Giampaolo, re del gol: «Quanto era difficile battere quel Teramo»

19 Marzo 2022

L’ex attaccante ha realizzato 65 reti in biancazzurro: «Il Delfino mi piace, ai play off sarà la mina vagante» 

PESCARA. Il derby del “Bonolis” visto dal giuliese Federico Giampaolo, uno dei calciatori più amati dai tifosi del Pescara (65 gol in 257 gare, secondo bomber della storia del Delfino dopo Mario Tontodonati). L’ex attaccante, ora allenatore con esperienze sulle panchine di Pescara Primavera, Avezzano, Recanatese e L’Aquila, ha giocato una sola volta nello stadio del Teramo, 19 anni fa, nel match terminato 1-1.
Nel 2002-03 due pareggi del suo Delfino contro il Diavolo.
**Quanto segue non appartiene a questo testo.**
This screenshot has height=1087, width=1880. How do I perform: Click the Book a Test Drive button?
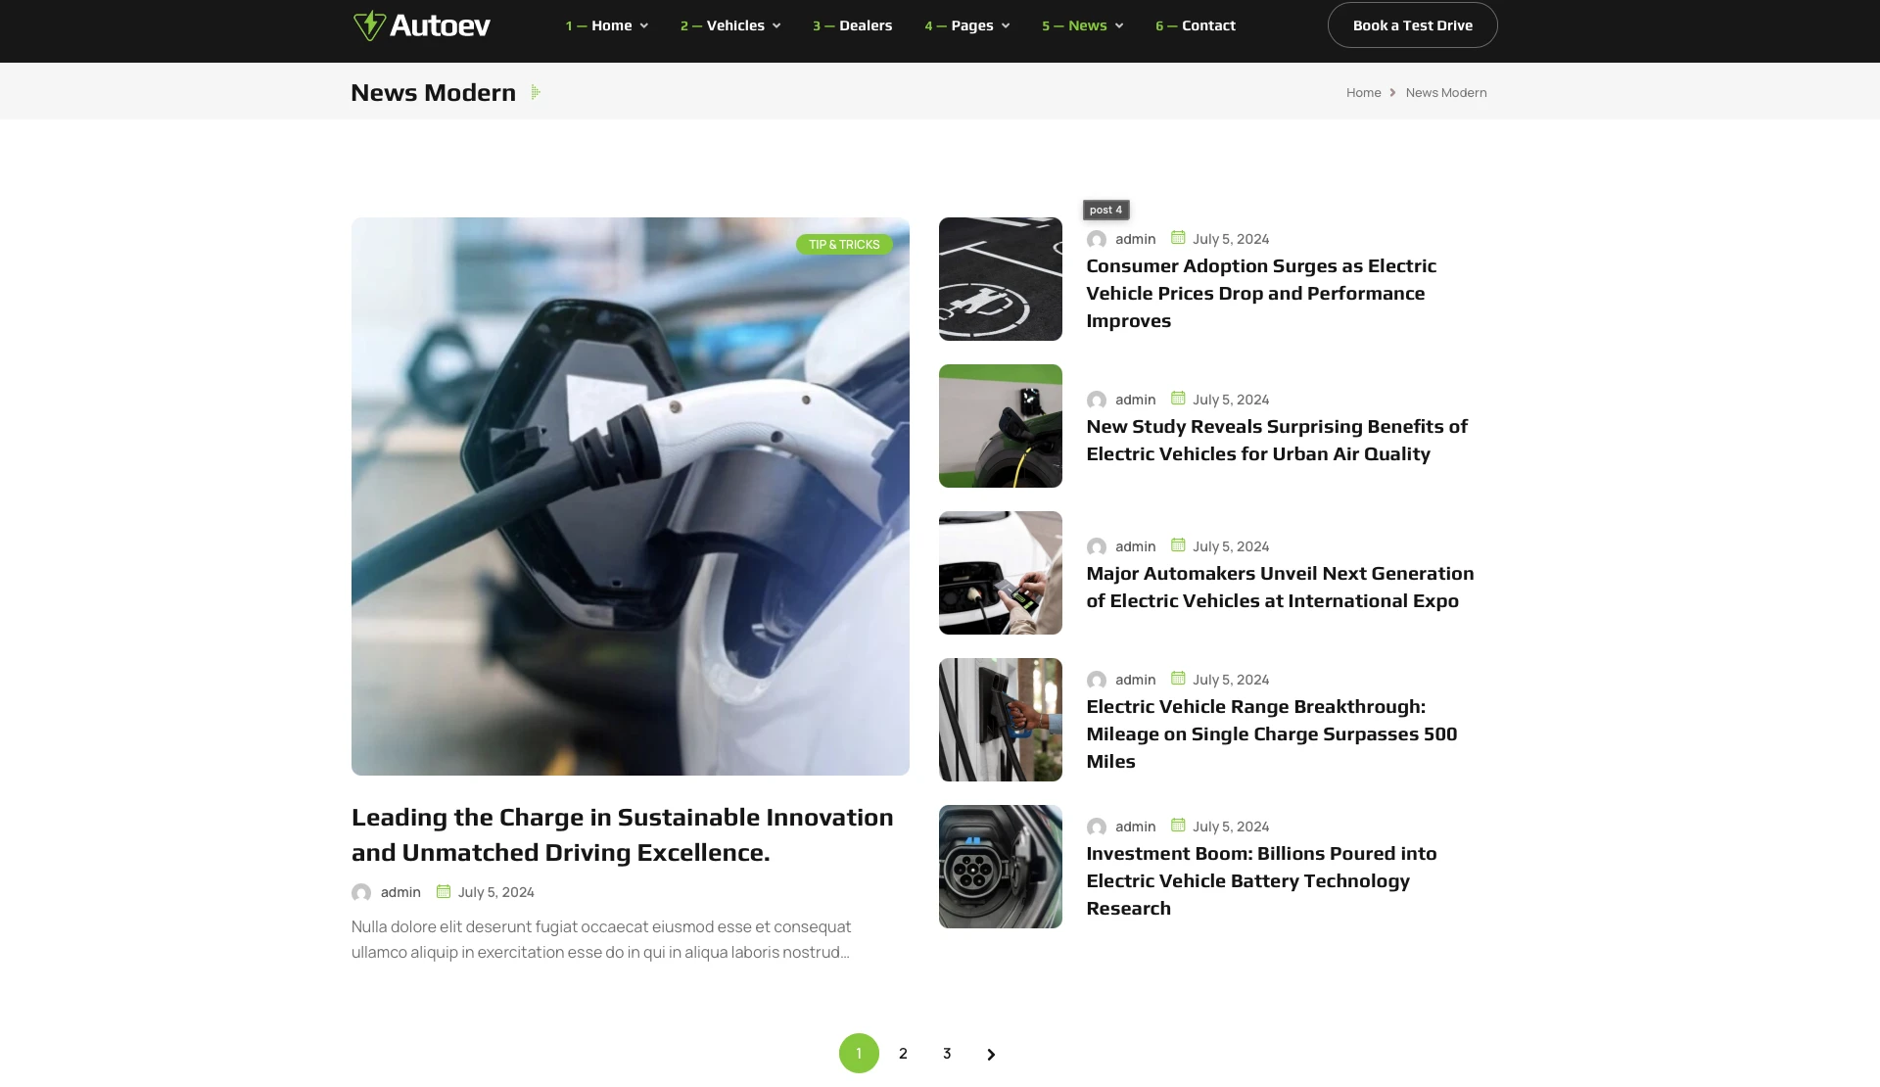click(1413, 25)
«Quello era un grande Teramo, una squadra tosta che disputò un ottimo torneo. C’erano giocatori fortissimi, come Carrozzieri, Molinari, Motta, Pepe e tanti altri. Perse la semifinale play off contro il Martina, poi battuto da noi nella finalissima».
Giampaolo, chi vince il derby?
«Difficile dirlo. L’approccio, gli stimoli, l’organizzazione e la qualità faranno la differenza. Il Pescara è leggermente favorito perché ha una rosa migliore e viene da un momento positivo, ma nel calcio nessun risultato è scontato».
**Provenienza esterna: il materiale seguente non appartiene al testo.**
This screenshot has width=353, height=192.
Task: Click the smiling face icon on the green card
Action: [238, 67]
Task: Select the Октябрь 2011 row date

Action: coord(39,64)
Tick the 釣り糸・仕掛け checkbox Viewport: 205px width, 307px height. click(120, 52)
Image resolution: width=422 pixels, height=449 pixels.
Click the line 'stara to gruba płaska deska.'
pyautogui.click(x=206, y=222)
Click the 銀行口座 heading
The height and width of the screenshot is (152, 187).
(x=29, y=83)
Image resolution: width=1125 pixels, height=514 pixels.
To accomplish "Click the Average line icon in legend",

Quali le sono maggiori insidie per il Pescara?
«La Serie C è dura e in questa fase lo è ancora di più. Questo, poi, è un derby, una gara sempre particolare e contro i biancazzurri spesso le squadre abruzzesi giocano la partita della vita».
Le piace il Pescara?
«Ora sì. Nella prima parte di campionato ha avuto un rendimento discontinuo, invece ultimamente ha trovato l’equilibrio e la quadratura. Il lavoro di Auteri è venuto fuori, merito anche della società che ha mostrato fiducia nei confronti dell’allenatore e a gennaio ha rinforzato l’organico. Negli ultimi incontri il Delfino ha offerto uno spettacolo davvero gradevole. Auteri ha abbandonato il suo 3-4-3 dimostrando di essere un tecnico capace e intelligente».
Terzo posto obiettivo possibile?
«Sì, la grande vittoria contro il Cesena dovrebbe aumentare l’autostima, poi ai play off tutti dovranno temere il Pescara. In rosa ci sono tanti giocatori con la personalità e la qualità necessarie per affrontare gli spareggi. Un nome? Ne faccio due, Pompetti per le capacità tecniche e Ferrari che è un centravanti molto bravo, un punto di riferimento prezioso per i compagni».